La Camera dei Deputati ha dato il via libera a una serie di emendamenti al disegno di legge Valditara, tra cui spicca un’importante modifica proposta dalla Lega riguardante l’educazione sessuale nelle scuole. Questo emendamento introduce nuove disposizioni per il settore scolastico, abolendo il divieto preesistente per le scuole medie, le quali ora verranno trattate alla stregua delle scuole superiori, dove è necessario il consenso dei genitori per l’insegnamento di queste tematiche ai giovani.
Esclusione per le Scuole dell’Infanzia e Primarie
Il testo approvato stabilisce altresì che, in ottemperanza alle indicazioni nazionali, le attività legate all’educazione sessuale non si applicheranno né alla scuola dell’infanzia né a quella primaria. Questo specifica un confine preciso tra i vari livelli scolastici, nel tentativo di garantire una gestione differenziata dell’educazione sessuale in base all’età degli studenti.
Le forze di opposizione hanno immediatamente critico la questione, bollando questo emendamento come una “retromarcia” che non offre risposte alle loro preoccupazioni più ampie riguardo al ddl Valditara.

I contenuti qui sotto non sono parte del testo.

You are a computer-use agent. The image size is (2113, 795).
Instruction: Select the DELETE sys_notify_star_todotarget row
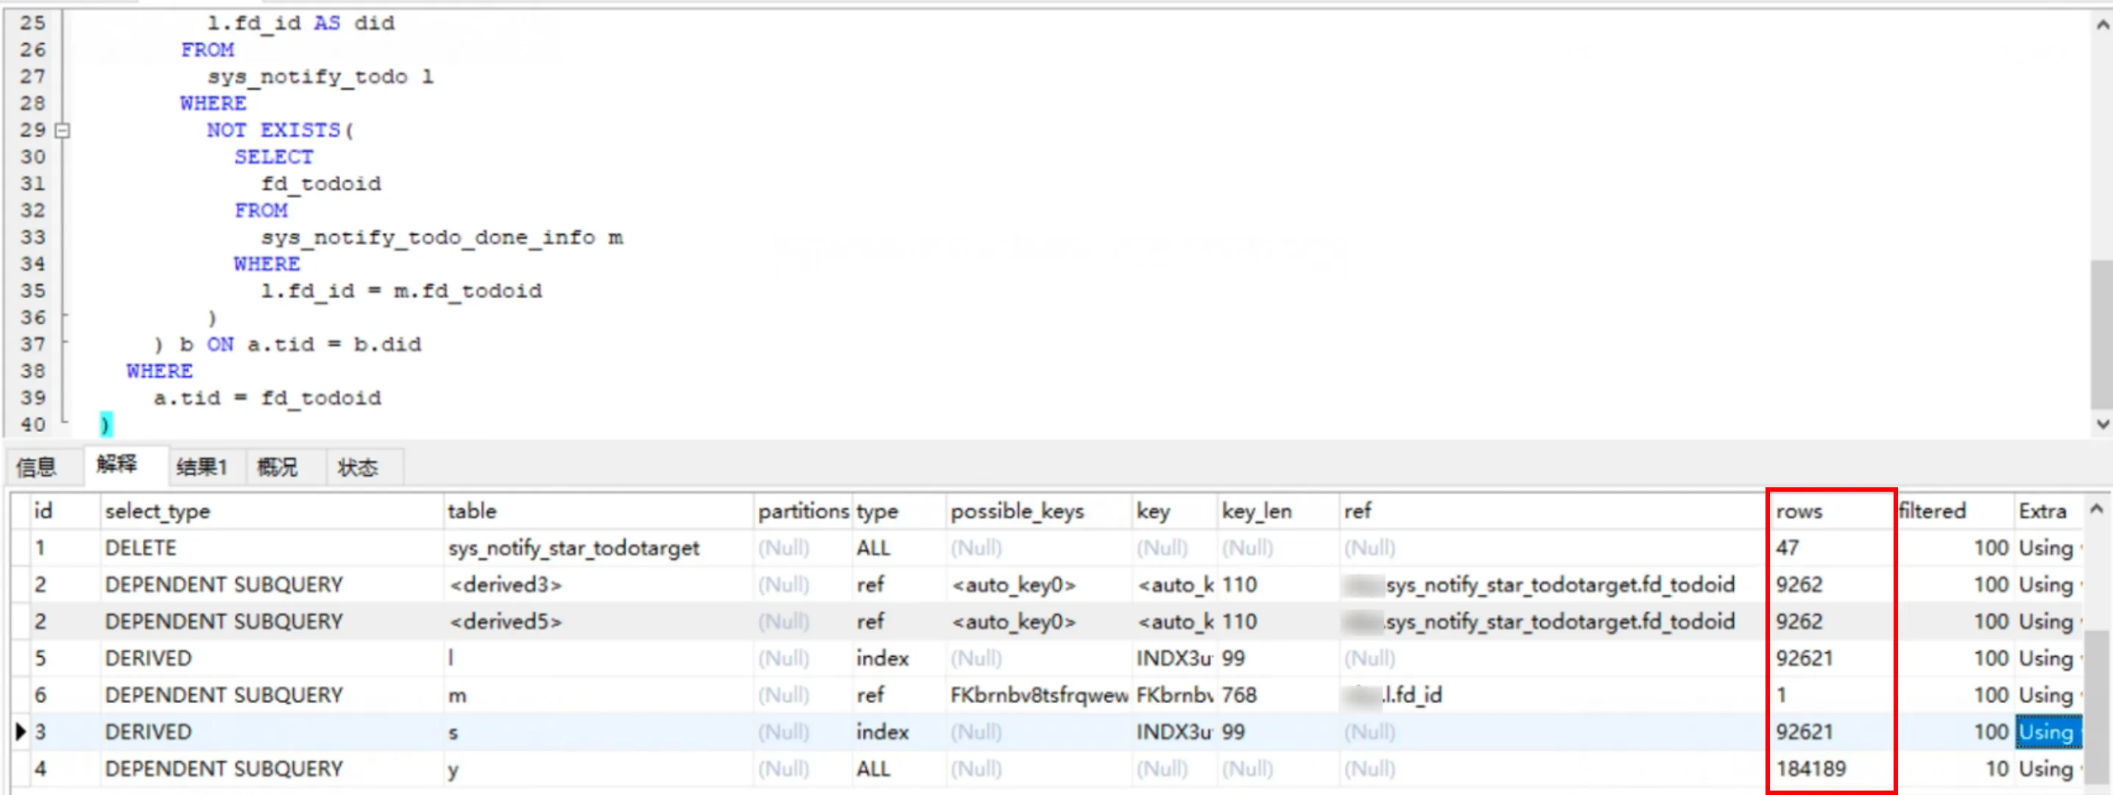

Nonostante le modifiche, le opposizioni sostengono che le critiche al disegno di legge rimangono valide e che le problematiche sollevate sul tema dell’educazione sessuale a scuola necessitano di un’attenzione maggiore.

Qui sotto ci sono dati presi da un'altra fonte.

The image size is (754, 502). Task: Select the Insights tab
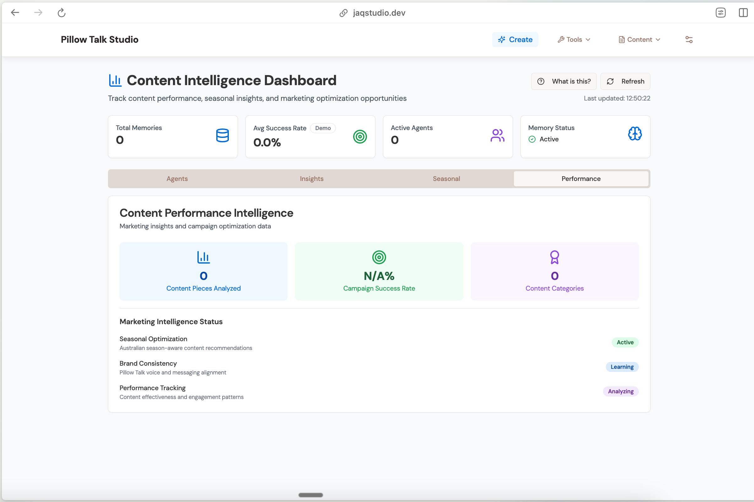pyautogui.click(x=312, y=179)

La discussione sul provvedimento ha visto un’interruzione in Aula lo scorso 12 novembre, a seguito di una forte controversia tra il ministro dell’Istruzione, Giuseppe Valditara, e le forze di opposizione. Valditara ha accusato alcuni membri delle opposizioni di aver “sfruttato un tema delicato come i femminicidi” per ostacolare il disegno di legge, innescando una bagarre che ha caratterizzato il dibattito. La tensione nell’Aula riflette l’importanza e la delicatezza dei temi trattati, che continuano a suscitare accesi confronti politici.